Work order:
When the line with "You are a computer-use agent." turns up below, begin repeating exactly, and carry on through the line with "Image resolution: width=1148"; no pictures go into the copy.

Listed entries:
- - - -

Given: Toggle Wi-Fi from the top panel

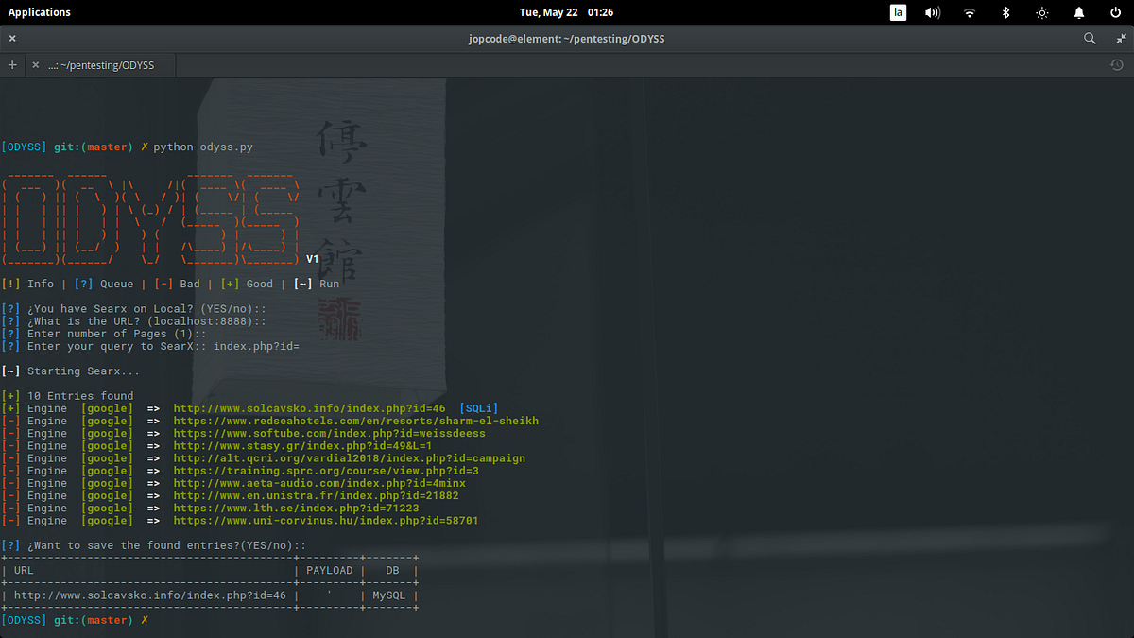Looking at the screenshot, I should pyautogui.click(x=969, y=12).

- - - -

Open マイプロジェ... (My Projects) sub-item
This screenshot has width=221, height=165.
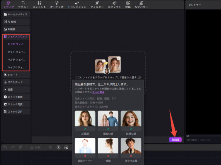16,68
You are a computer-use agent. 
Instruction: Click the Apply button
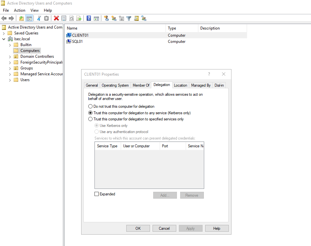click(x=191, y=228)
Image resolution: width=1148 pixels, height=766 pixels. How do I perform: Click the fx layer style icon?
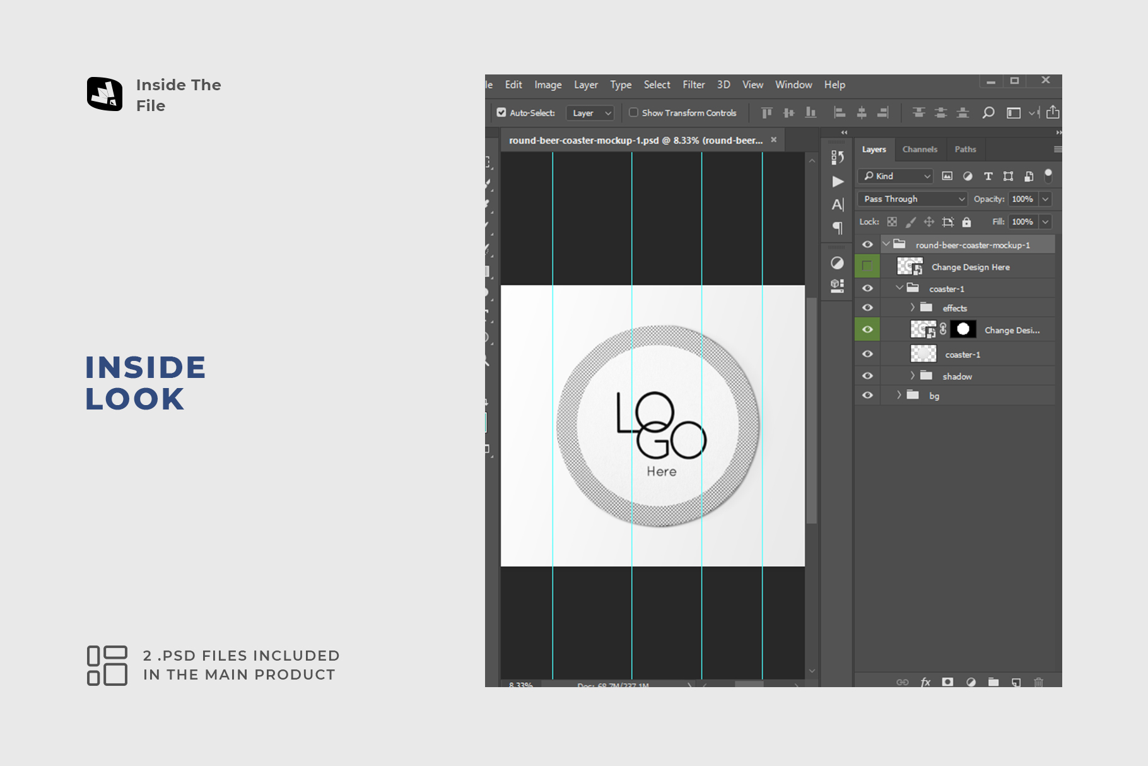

- - - -

Answer box:
You are a computer-use agent. 
Instruction: Click the Apply button
click(x=191, y=228)
Image resolution: width=1148 pixels, height=766 pixels. How do I perform: Click the fx layer style icon?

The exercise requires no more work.